$\gcd( x+y, x^2 - xy + y^2) $ is 1 or 3 for coprime $x$, $y$

Question

How does one show that: if $\gcd( x, y) = 1$, then $\gcd( x+y, x^2 - xy + y^2) = 1\,{\rm or }\,3$.

Answer 1

Let $d=(x+y,x^2-xy+y^2)$

$$d \mid x+y \Rightarrow d \mid (x+y)^2$$ $$ d \mid x^2-xy+y^2 \Rightarrow d \mid (x+y)^2-3xy$$

$$d \mid (x+y)^2-((x+y)^2-3xy) \Rightarrow d \mid 3xy (*)$$

Let $(d,x)=m>1$,then it has a prime factor,let $q$.

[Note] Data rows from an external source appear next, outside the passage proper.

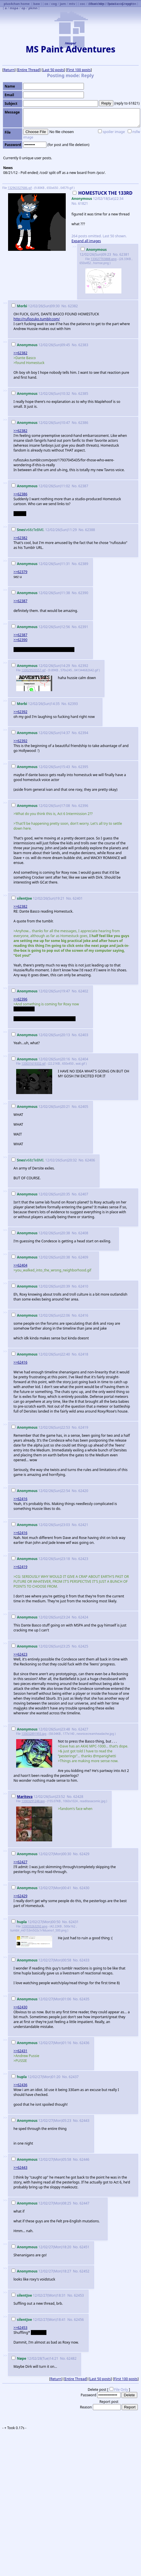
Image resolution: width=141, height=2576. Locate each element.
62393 (73, 703)
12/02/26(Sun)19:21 (38, 898)
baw (36, 3)
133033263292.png (34, 1926)
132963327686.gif (20, 188)
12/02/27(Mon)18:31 (39, 2295)
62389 (83, 563)
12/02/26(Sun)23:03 (41, 1524)
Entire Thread (29, 69)
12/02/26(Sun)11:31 (41, 563)
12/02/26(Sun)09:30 (36, 306)
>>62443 (20, 2167)
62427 (83, 1729)
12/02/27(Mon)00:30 (42, 1853)
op (23, 8)
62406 (90, 1160)
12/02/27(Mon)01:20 (36, 2076)
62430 (84, 1887)
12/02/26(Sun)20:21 (41, 1106)
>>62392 (20, 711)
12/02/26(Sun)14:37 (41, 732)
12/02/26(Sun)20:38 (41, 1233)
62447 (84, 2203)
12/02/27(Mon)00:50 (36, 1921)
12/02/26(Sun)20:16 (41, 1059)
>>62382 (20, 352)
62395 (83, 766)
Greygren (129, 3)
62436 (84, 2042)
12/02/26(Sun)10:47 (41, 422)
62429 (84, 1853)
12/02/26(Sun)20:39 (41, 1286)
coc (82, 3)
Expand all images (86, 240)
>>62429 (20, 1895)
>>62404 (20, 1265)
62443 (84, 2120)
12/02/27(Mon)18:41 (39, 2319)
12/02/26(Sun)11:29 (45, 529)
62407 (83, 1194)
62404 (83, 1059)
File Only (121, 2389)
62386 (83, 422)
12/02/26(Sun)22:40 (41, 1354)
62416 (83, 1315)
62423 (83, 1558)
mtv (72, 3)
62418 (83, 1354)
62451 (84, 2247)
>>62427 (20, 1862)
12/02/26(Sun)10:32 (41, 393)
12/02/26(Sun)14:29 (41, 665)
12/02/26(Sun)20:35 (41, 1194)
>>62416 (20, 1362)
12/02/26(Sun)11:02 (41, 486)
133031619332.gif (33, 1064)
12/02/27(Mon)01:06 (42, 1999)
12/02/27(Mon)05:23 (42, 2120)
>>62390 (20, 639)
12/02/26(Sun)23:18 (41, 1558)
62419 (83, 1427)
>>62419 (20, 1566)
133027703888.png (103, 259)
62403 (83, 1034)
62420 (83, 1490)
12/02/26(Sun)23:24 (41, 1617)
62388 (90, 529)
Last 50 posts (53, 69)
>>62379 (20, 571)
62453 (79, 2295)
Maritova (25, 1796)
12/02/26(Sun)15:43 (41, 766)
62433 (84, 1960)
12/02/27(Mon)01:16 (42, 2042)
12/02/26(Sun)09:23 (96, 252)
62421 (83, 1524)
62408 (83, 1233)
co (46, 3)
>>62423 (20, 1654)
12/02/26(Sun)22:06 (41, 1315)
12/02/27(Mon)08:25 (42, 2203)
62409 (83, 1257)
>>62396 (20, 999)
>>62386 (20, 494)
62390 (83, 592)
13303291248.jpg (32, 1801)
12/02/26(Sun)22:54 (41, 1490)
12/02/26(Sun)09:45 (41, 344)
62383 (83, 344)
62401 (77, 898)
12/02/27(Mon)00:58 (42, 1960)
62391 (83, 626)
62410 (83, 1286)
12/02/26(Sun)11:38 (41, 592)
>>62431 (20, 2050)
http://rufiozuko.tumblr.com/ (37, 318)
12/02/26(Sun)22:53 (41, 1427)
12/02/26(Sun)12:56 (41, 626)
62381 (124, 254)
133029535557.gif (33, 670)
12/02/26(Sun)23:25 (41, 1646)
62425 (83, 1646)
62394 (83, 732)
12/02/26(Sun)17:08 (41, 805)
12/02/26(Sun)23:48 (41, 1729)
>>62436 (20, 2084)
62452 (84, 2271)
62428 (78, 1796)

$$q \mid x \\ q \mid d,d \mid x+y \Rightarrow q \mid x+y \\ \text{So, } q \mid x+y-x=y \\ \text{As } q \mid x \text{ and } q \mid y \Rightarrow q \mid (x,y)=1 \ \text{ ,that is a contradiction.} \\ \text{So,we conclude that } (d,x)=1$$

Similarly,we show that $(d,y)=1$

$$(*) \xrightarrow[(d,y)=1]{(d,x)=1} d \mid 3$$

Therefore,: $ d=1 \text{ or } d=3$.